К социальному порядку вообще у нас держалось прочно установившееся воззрение приятия капиталистического строя: священная собственность, неизбежное различие богатых и бедных, примирение с униженным политическим и социальным положением низших классов, – все это и принималось, и считалось непреложным законом, не подлежащим изменению или нарушению. Поэтому революционные и социальные идеи считались и у нас. и у массы крестьян – общественным злом, социалист был в глазах наших отчаянный злодей, враг общественных устоев. И сам по себе помню, каким страхом и ужасом отдавалось в сердце моем это слово – "социализм"! Как это, по-видимому, странно! Ну, будь мать и отец эксплуататоры, иное дело, но когда они и сами всю жизнь страдали от такого строя и при всем том искренно мирились с ним, то тут нужно искать более глубоких объяснений, чем темнота и забитость... Нет!.

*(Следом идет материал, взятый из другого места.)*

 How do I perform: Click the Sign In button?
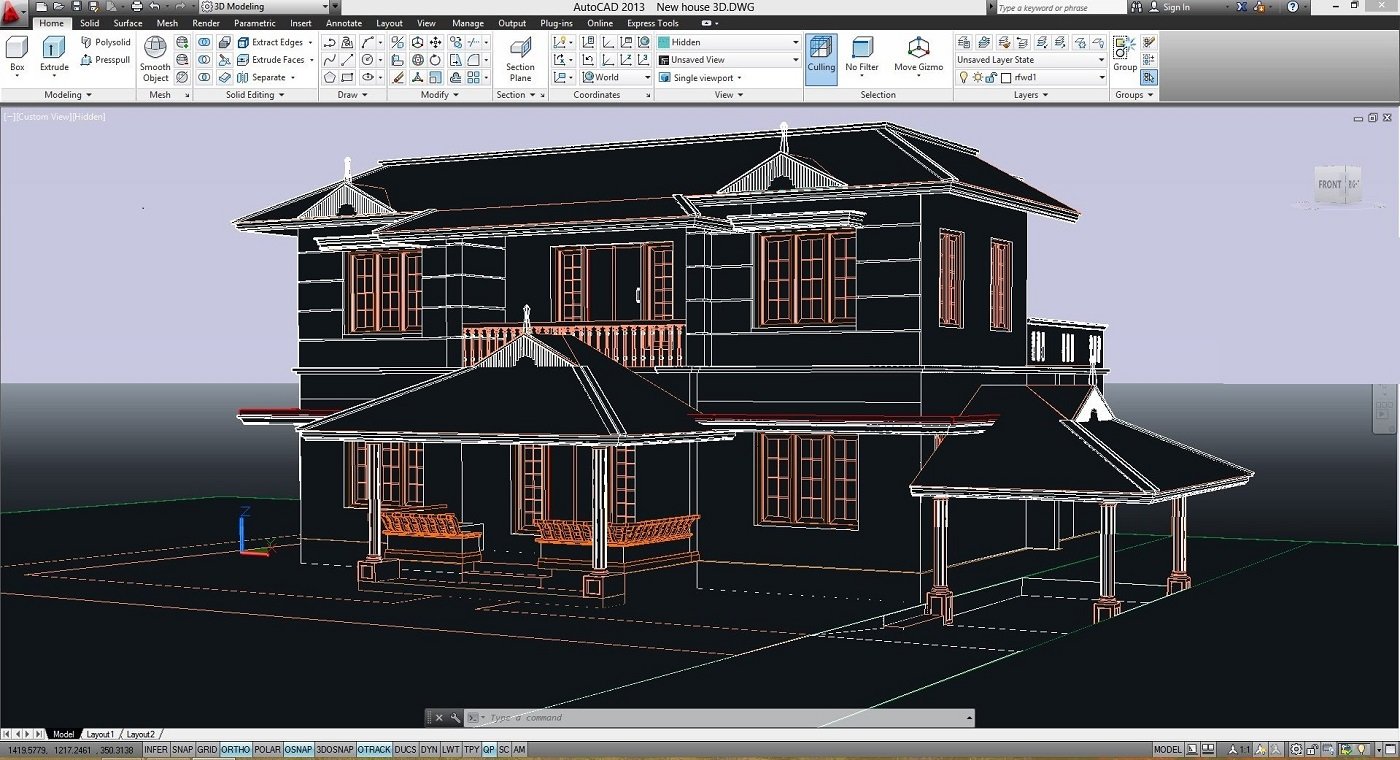click(1176, 7)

Конечно, в данное время роста социальных настроений и прав во всем мире и в эпоху антикапиталистического строя в России не только неприятно, но даже и небезопасно отзываться непочтительно о социализме, а тем паче примиряться с капиталистическим злом. Однако я по совести должен сказать доброе слово в защиту примиренного отношения родителей и народа к современному им социальному строю. Примиренность эта способна иных раздражать и доводить даже до бешеной вражды. И можно думать, что вражда и к Церкви в революционно-демократических и даже вообще демократических (у кадет) кругах в некоторой степени вызывалась терпеливым отношением ее к социальному неравенству: этим как бы стирались острые зубы общества и народа в борьбе против "ненавистных" условий капиталистического строя и их носителей; Церковь будто бы воспитывала этим чувства "сервилизма", рабской придушенной психологии бедных в отношении к эксплуататорам. Известно, что в марксизме самое происхождение религии объясняется экономически: эксплуататоры, к которым принадлежали владельцы и власть, а отчасти и духовенство, эгоистически будто бы пользовались религией вот именно для придушения протестов и для защиты своих привилегий. Для зтого-де неизбежно было учение о будущем небесном блаженстве, лишь бы рабы и бедняки не бунтовали против настоящих земных господ.